Tell Us About the Flops Too
It’s human nature to talk about our good deeds while keeping mum about the bad ones. This applies not only to schoolkids and presidents but to medical researchers. According to several recent investigations, scientists are far more likely to publish the results of a drug study when it concludes that the drug works than when it indicates that the drug is ineffective or harmful.
For years, drug industry lobbyists have thwarted most efforts to require disclosure of drug research. At last the American Medical Assn. has taken a strong stand in opposition. On Tuesday, the doctors group wrote to Health and Human Services Secretary Tommy G. Thompson urging creation of a National Institutes of Health database, available to the public, of all U.S. clinical drug trials and their findings -- negative as well as positive. On Thursday, Merck, one of the largest pharmaceutical companies, got behind the idea too.
This sounds like a small reform. In fact, it’s hard to believe such a list doesn’t exist already. But it doesn’t, and the consequence is well illustrated by the case of UC San Francisco researcher Betty Dong, as first reported in the Wall Street Journal. The drug company Boots Pharmaceuticals Inc., now Knoll Pharmaceutical, had hired Dong to study the effect of the company’s lucrative thyroid medicine, Synthroid. Dong concluded that the drug worked no better than a cheaper generic alternative. She then spent five years, starting in the early 1990s, fighting the company’s efforts to prevent her from publishing her findings.
In a more recent example, New York Atty. Gen. Eliot Spitzer filed a lawsuit this month accusing the British drug maker GlaxoSmithKline of suppressing the publication of studies suggesting that its antidepressant drug Paxil could lead some adolescents to harm themselves. Spitzer relied on a New York law against misrepresentation by manufacturers.

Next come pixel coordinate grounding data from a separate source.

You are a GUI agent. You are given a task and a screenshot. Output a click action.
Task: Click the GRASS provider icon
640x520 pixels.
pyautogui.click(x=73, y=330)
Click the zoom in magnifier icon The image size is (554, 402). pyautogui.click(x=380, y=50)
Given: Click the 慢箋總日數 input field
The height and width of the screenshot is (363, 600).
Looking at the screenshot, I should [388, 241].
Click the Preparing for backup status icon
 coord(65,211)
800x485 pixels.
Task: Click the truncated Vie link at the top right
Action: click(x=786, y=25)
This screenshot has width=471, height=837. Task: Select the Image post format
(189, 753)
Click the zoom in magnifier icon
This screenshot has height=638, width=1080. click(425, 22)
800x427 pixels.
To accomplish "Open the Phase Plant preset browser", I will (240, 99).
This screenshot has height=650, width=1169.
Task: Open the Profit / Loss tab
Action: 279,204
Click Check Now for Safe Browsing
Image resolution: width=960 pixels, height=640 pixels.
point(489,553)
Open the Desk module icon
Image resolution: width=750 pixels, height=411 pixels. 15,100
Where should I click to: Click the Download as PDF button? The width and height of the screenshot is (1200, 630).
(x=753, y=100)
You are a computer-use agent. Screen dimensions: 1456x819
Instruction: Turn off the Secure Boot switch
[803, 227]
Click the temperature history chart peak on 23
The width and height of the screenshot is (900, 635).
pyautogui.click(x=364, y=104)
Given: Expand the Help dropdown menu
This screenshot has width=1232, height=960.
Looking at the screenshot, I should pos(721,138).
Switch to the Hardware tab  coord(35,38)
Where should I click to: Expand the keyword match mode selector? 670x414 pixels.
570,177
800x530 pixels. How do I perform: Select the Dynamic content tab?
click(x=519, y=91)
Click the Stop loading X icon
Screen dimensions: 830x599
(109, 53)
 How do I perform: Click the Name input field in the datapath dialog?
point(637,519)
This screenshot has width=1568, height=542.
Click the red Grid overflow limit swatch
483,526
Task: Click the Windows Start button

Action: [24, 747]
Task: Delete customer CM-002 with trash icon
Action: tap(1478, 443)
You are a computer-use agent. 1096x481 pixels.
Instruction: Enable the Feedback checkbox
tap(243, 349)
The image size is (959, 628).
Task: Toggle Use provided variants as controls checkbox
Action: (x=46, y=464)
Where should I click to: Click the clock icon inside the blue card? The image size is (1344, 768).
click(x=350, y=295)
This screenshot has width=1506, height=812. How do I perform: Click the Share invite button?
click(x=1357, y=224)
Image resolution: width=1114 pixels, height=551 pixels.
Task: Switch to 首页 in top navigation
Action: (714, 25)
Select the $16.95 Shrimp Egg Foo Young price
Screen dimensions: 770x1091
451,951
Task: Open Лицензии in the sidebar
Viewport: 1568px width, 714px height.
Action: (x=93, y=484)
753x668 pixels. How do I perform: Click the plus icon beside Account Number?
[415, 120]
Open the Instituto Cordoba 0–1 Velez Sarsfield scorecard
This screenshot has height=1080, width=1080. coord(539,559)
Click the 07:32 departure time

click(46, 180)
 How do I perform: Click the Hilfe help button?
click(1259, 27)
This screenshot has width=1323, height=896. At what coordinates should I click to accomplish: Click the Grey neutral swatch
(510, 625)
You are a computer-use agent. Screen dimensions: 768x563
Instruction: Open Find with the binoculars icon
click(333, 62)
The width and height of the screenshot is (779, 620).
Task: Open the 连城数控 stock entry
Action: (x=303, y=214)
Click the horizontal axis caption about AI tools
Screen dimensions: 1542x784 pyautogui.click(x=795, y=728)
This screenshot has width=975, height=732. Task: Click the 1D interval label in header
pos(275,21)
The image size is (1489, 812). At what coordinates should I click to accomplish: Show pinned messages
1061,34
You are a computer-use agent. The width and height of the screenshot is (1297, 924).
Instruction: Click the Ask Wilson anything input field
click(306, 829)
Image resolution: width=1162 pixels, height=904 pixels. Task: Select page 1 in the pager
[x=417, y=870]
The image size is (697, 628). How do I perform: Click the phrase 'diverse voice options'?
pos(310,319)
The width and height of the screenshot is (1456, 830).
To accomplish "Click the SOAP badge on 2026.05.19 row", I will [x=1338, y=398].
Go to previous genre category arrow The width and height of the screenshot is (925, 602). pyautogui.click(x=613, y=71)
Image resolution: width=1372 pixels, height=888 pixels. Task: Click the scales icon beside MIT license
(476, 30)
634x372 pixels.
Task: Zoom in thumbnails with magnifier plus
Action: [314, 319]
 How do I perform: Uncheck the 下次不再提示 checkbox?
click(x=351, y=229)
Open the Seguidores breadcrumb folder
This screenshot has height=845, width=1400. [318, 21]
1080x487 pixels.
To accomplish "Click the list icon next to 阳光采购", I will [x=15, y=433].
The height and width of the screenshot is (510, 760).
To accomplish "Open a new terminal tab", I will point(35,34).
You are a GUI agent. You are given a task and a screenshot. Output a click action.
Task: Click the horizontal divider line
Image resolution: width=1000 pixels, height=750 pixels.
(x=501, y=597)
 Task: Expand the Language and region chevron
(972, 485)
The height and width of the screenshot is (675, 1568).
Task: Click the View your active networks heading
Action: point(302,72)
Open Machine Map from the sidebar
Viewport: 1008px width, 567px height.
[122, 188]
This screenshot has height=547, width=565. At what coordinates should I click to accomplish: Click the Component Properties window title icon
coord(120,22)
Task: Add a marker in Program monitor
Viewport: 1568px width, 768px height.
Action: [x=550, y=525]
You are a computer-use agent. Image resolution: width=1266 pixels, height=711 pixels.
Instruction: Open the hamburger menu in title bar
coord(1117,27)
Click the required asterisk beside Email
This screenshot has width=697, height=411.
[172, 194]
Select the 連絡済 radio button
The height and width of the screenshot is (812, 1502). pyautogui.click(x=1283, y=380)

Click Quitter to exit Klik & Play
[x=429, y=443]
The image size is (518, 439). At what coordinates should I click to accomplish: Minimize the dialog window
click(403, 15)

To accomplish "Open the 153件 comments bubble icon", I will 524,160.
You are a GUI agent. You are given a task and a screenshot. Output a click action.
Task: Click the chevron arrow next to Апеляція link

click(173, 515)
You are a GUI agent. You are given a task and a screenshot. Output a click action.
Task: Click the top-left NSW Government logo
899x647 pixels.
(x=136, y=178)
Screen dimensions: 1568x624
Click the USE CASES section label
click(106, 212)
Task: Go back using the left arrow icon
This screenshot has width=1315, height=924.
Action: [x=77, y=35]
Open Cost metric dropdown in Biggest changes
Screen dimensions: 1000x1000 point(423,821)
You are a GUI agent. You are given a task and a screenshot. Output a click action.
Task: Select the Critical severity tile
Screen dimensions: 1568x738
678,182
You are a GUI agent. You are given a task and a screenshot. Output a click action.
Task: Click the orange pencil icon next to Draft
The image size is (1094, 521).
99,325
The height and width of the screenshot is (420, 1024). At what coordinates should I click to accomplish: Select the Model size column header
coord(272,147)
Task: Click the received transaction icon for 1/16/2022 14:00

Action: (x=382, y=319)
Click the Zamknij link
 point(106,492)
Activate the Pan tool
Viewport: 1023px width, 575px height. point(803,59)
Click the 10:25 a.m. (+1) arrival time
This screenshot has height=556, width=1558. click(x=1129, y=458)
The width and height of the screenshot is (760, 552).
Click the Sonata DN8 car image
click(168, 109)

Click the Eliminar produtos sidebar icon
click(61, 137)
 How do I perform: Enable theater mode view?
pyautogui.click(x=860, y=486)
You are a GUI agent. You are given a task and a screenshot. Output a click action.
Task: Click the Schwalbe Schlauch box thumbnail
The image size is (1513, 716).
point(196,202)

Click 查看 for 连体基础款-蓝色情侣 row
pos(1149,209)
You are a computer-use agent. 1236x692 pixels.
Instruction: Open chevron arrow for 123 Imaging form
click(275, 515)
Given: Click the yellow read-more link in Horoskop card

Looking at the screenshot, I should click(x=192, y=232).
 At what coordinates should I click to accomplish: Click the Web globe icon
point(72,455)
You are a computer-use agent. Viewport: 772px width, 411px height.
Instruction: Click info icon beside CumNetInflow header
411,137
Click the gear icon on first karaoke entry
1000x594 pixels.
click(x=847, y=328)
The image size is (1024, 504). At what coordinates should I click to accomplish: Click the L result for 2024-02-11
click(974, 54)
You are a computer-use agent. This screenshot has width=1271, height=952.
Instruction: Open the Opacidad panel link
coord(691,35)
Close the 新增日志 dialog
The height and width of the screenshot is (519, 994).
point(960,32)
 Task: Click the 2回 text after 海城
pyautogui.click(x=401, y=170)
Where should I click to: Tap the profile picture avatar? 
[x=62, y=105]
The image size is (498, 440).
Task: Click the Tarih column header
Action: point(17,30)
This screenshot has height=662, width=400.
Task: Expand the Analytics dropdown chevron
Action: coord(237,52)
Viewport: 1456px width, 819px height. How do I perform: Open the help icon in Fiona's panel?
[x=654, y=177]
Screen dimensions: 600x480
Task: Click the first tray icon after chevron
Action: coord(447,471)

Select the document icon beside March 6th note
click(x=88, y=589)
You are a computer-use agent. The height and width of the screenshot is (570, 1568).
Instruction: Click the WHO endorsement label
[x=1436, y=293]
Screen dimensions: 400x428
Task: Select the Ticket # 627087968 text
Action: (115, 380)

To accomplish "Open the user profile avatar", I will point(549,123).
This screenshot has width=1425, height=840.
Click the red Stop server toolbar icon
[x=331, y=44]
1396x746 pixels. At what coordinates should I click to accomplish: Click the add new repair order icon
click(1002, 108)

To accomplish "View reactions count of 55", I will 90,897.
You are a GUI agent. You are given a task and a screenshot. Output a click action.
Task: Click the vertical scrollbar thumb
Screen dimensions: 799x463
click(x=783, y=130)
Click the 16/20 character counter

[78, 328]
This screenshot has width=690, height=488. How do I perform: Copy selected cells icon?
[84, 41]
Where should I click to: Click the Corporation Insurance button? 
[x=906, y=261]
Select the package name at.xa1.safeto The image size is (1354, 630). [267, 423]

There’s also a federal law that supposedly requires researchers to register clinical trials of drugs for serious or life-threaten- ing conditions in a federal database, clinicaltrials.gov. According to a study in the British Medical Journal, however, U.S. companies post only half of their eligible trials.
Drug company funding has led to plenty of medical breakthroughs, and there is always the possibility that being required to publish negative results would discourage financing of some research.
Drug research in the United States is also hampered not only because some drug risks are ignored or underplayed but because others are overplayed.
This is partly the result of excessive regulation (a problem that has been greatly mitigated in recent years, thanks to AIDS activists), because of America’s unique dog-sue- dog litigation culture and because of something in our national psyche that assumes that small risks must produce bad outcomes.
A new flood of information about drugs that don’t work or actually cause harm is likely to make this tendency worse, not better. But patients have the right to know what the drug companies know about products that consumers are induced to buy -- even if the public misuses this information to its own detriment.